The North Kootenay region is getting a major kick economically after the provincial government recently announced the area is receiving assistance under the Bridges II Program.

The Bridges II Program is a two-year initiative to promote collaboration between small-tenure holders and the value-added sector.

“We look forward to working on the Bridges II project,” said Kaslo Mayor Greg Lay, RPF.

“The Kaslo and District Community Forest, several woodlot owners and value-added operators in the region have all expressed an interest in exploring how we can create more local jobs and value from our regional timber supply.”

“This is an exciting and timely project for the area,” Lay added.

The new partnership assists community forests and small woodlot licence holders in the Kaslo area to identify new business opportunities.

The program will assist surrounding Kaslo and Meadow Creek.

Woodlot owners, the Kaslo and District Community Forest and the regional forestry industry have been engaged in efforts to make more fibre available to value-added operations in the Kaslo area.

“This program will foster partnerships and strategic linkages to better utilize the fibre that’s already available, allowing businesses and communities to create more jobs in the zones that are most affected by the mountain pine beetle,” said Minister of Jobs, Tourism and Skills Training and Minister Responsible for Labour Pat Bell.

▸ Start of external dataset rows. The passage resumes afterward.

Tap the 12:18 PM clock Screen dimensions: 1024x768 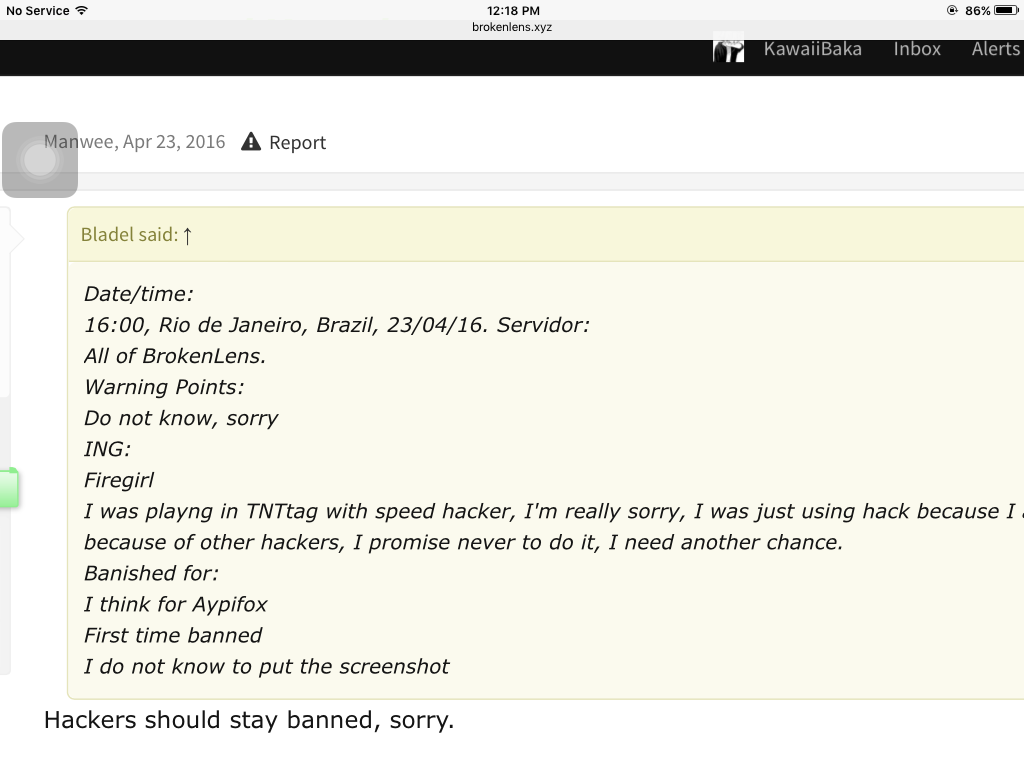[513, 10]
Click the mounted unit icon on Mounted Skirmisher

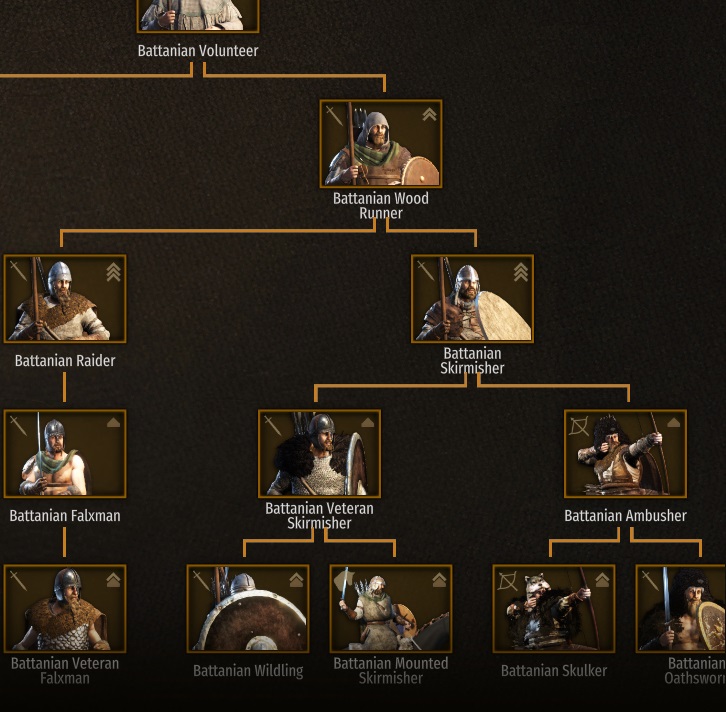coord(343,580)

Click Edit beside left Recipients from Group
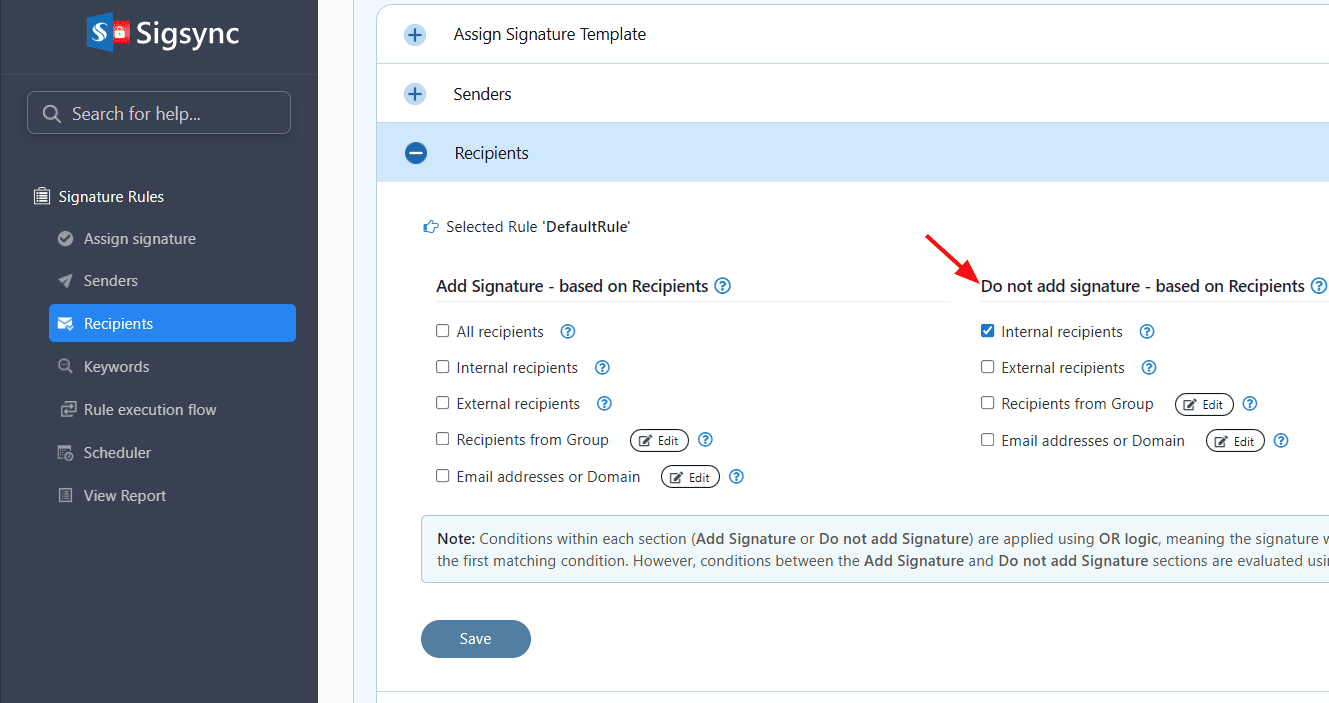pyautogui.click(x=659, y=441)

Bridges II is supported by the Ministry of Jobs, Tourism and Skills Training, the Southern Interior Beetle Action Coalition (SIBAC), the Omineca Beetle Action Coalition, the B.C. Community Forests Association and the Federation of B.C. Woodlot Associations.

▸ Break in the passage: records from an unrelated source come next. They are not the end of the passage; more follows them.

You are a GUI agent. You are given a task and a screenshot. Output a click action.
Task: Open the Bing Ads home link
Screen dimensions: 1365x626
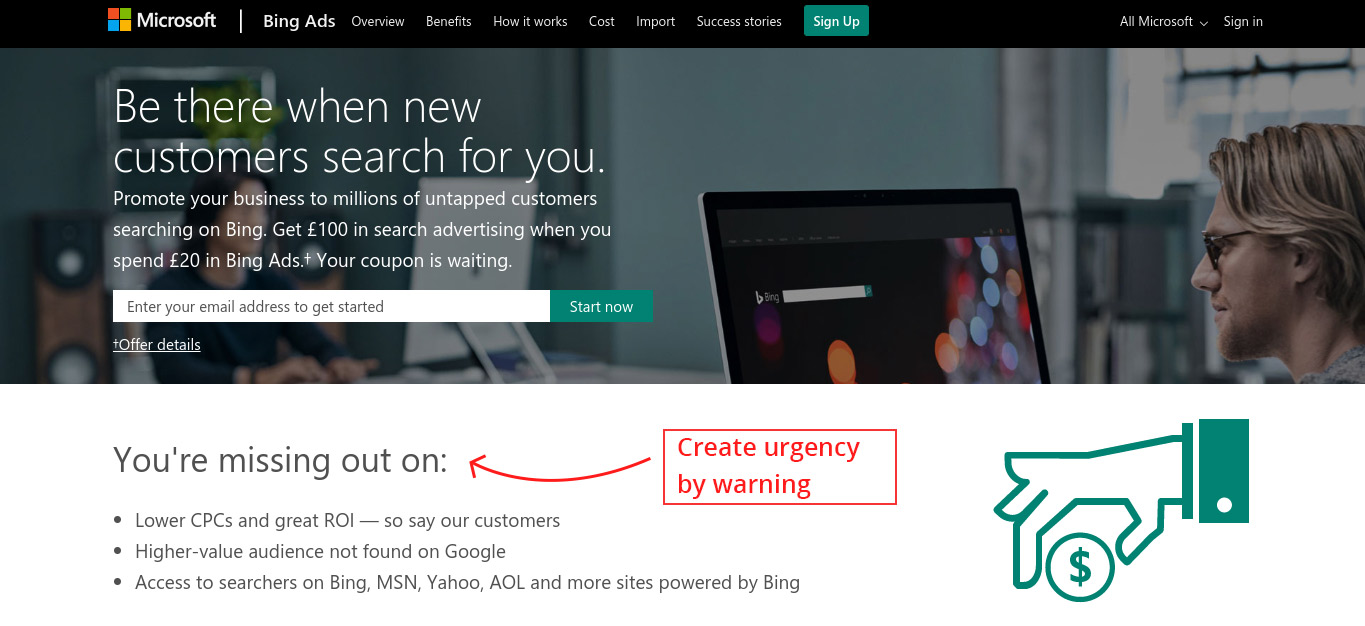(x=299, y=21)
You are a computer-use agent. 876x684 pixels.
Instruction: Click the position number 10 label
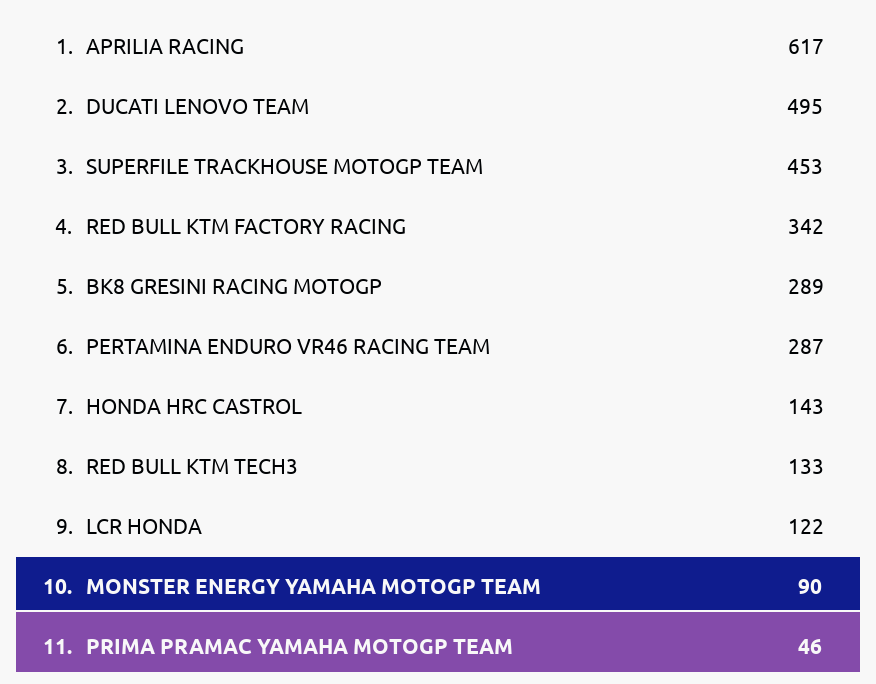[x=58, y=587]
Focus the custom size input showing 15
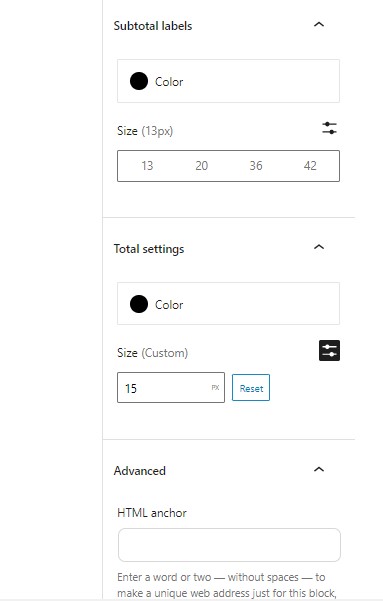 click(x=165, y=388)
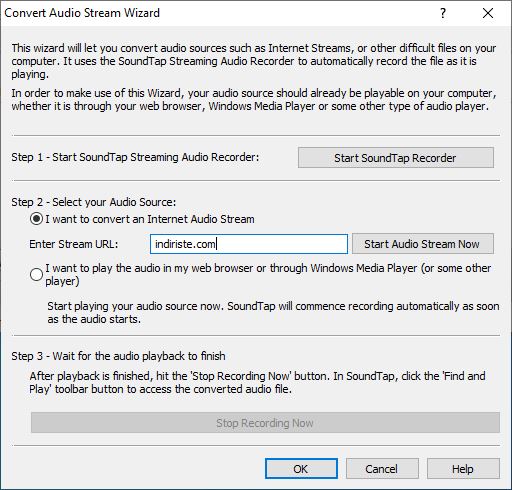Click the 'After playback is finished' instructions text
512x490 pixels.
(x=257, y=382)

The program is managed by SIBAC on behalf of the other funding partners and has been actively building new business relationships in the second project area, the corridor between McBride and Barriere.

“The mountain pine beetle is an unprecedented challenge to our communities, but thanks to the Beetle Action Coalitions, we have tools we can use to help mitigate those challenges and create opportunities for the forest industry,” explained Rhona Martin, Southern Interior Beetle Action Coalition chair.

Bridges II is a two-year, $200,000 initiative funded by $60,000 each from the Ministry of Jobs, Tourism and Skills Training; the SIBAC; and the Omineca Beetle Action Coalition —  and $10,000 each from the B.C. Community Forests Association and the Federation of B.C. Woodlot Associations.

Since 2001, British Columbia has committed $840 million, including $9 million to three regional Beetle Action Coalitions, for mountain pine beetle mitigation.